The Covid-19 pandemic has exposed the large number of jobs in the UK economy which are highly insecure. 5 million people are self-employed, a status which includes many who work on contracts for a single company. Over 900,000 people now work on ‘zero hours contracts’ under which they have no fixed working hours.

Altogether it is estimated that 3.6 million people are in various forms of insecure work, including agency, casual and seasonal workers and the self-employed earning less than the minimum wage. Research suggests that nearly 1 in 10 workers in the UK do ‘platform work’ via an app at least once a week, with nearly two-thirds of those under the age of 35. Many such ‘gig workers’ were among the first to lose their jobs as the economy closed down in the pandemic. But it is estimated that over 1.5 million self-employed people were unable to get government support.

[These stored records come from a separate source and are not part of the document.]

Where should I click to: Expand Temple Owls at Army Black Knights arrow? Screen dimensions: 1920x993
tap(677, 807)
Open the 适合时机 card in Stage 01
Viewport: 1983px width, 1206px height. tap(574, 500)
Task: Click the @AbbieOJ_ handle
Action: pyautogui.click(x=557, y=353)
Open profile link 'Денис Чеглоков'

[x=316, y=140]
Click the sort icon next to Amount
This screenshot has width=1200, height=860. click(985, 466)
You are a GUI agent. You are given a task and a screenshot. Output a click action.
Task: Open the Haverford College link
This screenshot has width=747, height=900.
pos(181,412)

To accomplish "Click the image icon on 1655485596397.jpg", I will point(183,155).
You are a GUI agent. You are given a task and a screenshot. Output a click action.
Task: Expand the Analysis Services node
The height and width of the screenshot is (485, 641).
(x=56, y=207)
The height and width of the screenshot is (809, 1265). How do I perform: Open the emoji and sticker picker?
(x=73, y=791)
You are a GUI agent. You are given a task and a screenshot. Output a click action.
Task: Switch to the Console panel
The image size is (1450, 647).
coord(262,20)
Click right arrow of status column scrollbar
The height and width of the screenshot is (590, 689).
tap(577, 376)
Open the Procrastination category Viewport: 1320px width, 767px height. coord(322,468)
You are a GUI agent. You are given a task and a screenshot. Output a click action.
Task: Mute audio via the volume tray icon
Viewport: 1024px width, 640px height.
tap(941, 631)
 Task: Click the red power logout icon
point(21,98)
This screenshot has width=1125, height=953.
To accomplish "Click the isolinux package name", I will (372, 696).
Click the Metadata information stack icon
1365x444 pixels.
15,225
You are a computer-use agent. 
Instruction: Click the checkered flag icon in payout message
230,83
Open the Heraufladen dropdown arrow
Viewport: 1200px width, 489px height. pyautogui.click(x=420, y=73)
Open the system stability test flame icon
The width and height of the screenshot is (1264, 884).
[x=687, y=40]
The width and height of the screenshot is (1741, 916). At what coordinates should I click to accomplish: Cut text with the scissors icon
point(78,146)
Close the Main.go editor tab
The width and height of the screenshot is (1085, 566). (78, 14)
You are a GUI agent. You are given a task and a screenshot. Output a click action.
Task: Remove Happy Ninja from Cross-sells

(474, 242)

‘Gig economy’ jobs can provide welcome flexibility. But many come with very low pay, and by definition a high degree of insecurity which makes normal household budget planning very difficult. They tend to have few employment rights, such as paid holidays, sickness pay, and protection against unfair dismissal. And it is difficult for gig economy workers to organise collectively, for example through trade unions.

Regulating the gig economy

A key route to improving the conditions of gig economy and other insecure workers is to extend to them some or all of the labour rights and protections covering employees and other workers. This was the broad approach taken by the 2017 Taylor Review of Modern Working Practices, which has been partially acted upon by the government. But it was widely criticised for not going far enough.

One idea gaining traction is that of ‘portable benefits’. Attached to the employee and not the employer, a portable benefits account would allow workers and employers – and potentially the government – to pay into services such as sick leave, pension contributions, maternity leave and health insurance.

Organising gig workers

One of the reasons that gig workers have few rights is that it is very difficult to organise and bargain collectively when workers are dispersed and have a fragile relationship with their contracting company. However a number of trade unions have been organising gig economy workers and in some cases winning significant improvements in working conditions and workers’ rights.

The fundamental imbalance between the power of digital work platforms and the workers who use them has led some to call for ‘platform cooperatives’, in which the platforms would be owned by the workers themselves.